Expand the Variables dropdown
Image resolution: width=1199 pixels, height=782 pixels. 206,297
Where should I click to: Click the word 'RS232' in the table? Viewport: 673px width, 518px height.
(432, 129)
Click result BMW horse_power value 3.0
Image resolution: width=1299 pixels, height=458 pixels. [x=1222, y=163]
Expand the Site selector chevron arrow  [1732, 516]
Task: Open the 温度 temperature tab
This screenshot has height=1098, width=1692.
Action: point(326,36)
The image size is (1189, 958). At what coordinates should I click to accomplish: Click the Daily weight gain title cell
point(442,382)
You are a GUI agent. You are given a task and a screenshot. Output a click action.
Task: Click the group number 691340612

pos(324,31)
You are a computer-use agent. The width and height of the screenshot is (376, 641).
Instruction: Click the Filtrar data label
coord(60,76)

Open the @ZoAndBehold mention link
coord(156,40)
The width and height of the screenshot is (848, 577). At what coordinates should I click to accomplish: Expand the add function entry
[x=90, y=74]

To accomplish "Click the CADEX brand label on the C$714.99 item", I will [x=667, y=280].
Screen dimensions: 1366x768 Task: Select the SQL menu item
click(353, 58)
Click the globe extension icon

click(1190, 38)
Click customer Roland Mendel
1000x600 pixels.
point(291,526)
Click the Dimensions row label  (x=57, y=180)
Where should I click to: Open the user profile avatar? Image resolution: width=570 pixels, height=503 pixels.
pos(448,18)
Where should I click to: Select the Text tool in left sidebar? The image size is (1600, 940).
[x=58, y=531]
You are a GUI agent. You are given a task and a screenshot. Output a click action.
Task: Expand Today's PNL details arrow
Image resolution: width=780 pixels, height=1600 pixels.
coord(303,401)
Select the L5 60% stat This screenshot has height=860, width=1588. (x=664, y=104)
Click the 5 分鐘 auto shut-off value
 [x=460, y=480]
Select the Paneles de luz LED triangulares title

▶ _PROBLEM DESCRIPTION_
Please give back all of the records exactly as written.

▶ _OUTPUT BELOW_
Expand the Variables dropdown
Image resolution: width=1199 pixels, height=782 pixels. 206,297
Where should I click to: Click the word 'RS232' in the table? Viewport: 673px width, 518px height.
(432, 129)
Click result BMW horse_power value 3.0
Image resolution: width=1299 pixels, height=458 pixels. [x=1222, y=163]
Expand the Site selector chevron arrow  [1732, 516]
Task: Open the 温度 temperature tab
This screenshot has height=1098, width=1692.
Action: point(326,36)
The image size is (1189, 958). At what coordinates should I click to accomplish: Click the Daily weight gain title cell
point(442,382)
You are a GUI agent. You are given a task and a screenshot. Output a click action.
Task: Click the group number 691340612

pos(324,31)
You are a computer-use agent. The width and height of the screenshot is (376, 641).
Instruction: Click the Filtrar data label
coord(60,76)

Open the @ZoAndBehold mention link
coord(156,40)
The width and height of the screenshot is (848, 577). At what coordinates should I click to accomplish: Expand the add function entry
[x=90, y=74]

To accomplish "Click the CADEX brand label on the C$714.99 item", I will [x=667, y=280].
Screen dimensions: 1366x768 Task: Select the SQL menu item
click(353, 58)
Click the globe extension icon

click(1190, 38)
Click customer Roland Mendel
1000x600 pixels.
point(291,526)
Click the Dimensions row label  (x=57, y=180)
Where should I click to: Open the user profile avatar? Image resolution: width=570 pixels, height=503 pixels.
pos(448,18)
Where should I click to: Select the Text tool in left sidebar? The image size is (1600, 940).
[x=58, y=531]
You are a GUI agent. You are given a task and a screenshot. Output a click action.
Task: Expand Today's PNL details arrow
Image resolution: width=780 pixels, height=1600 pixels.
coord(303,401)
Select the L5 60% stat This screenshot has height=860, width=1588. (x=664, y=104)
Click the 5 分鐘 auto shut-off value
 [x=460, y=480]
Select the Paneles de luz LED triangulares title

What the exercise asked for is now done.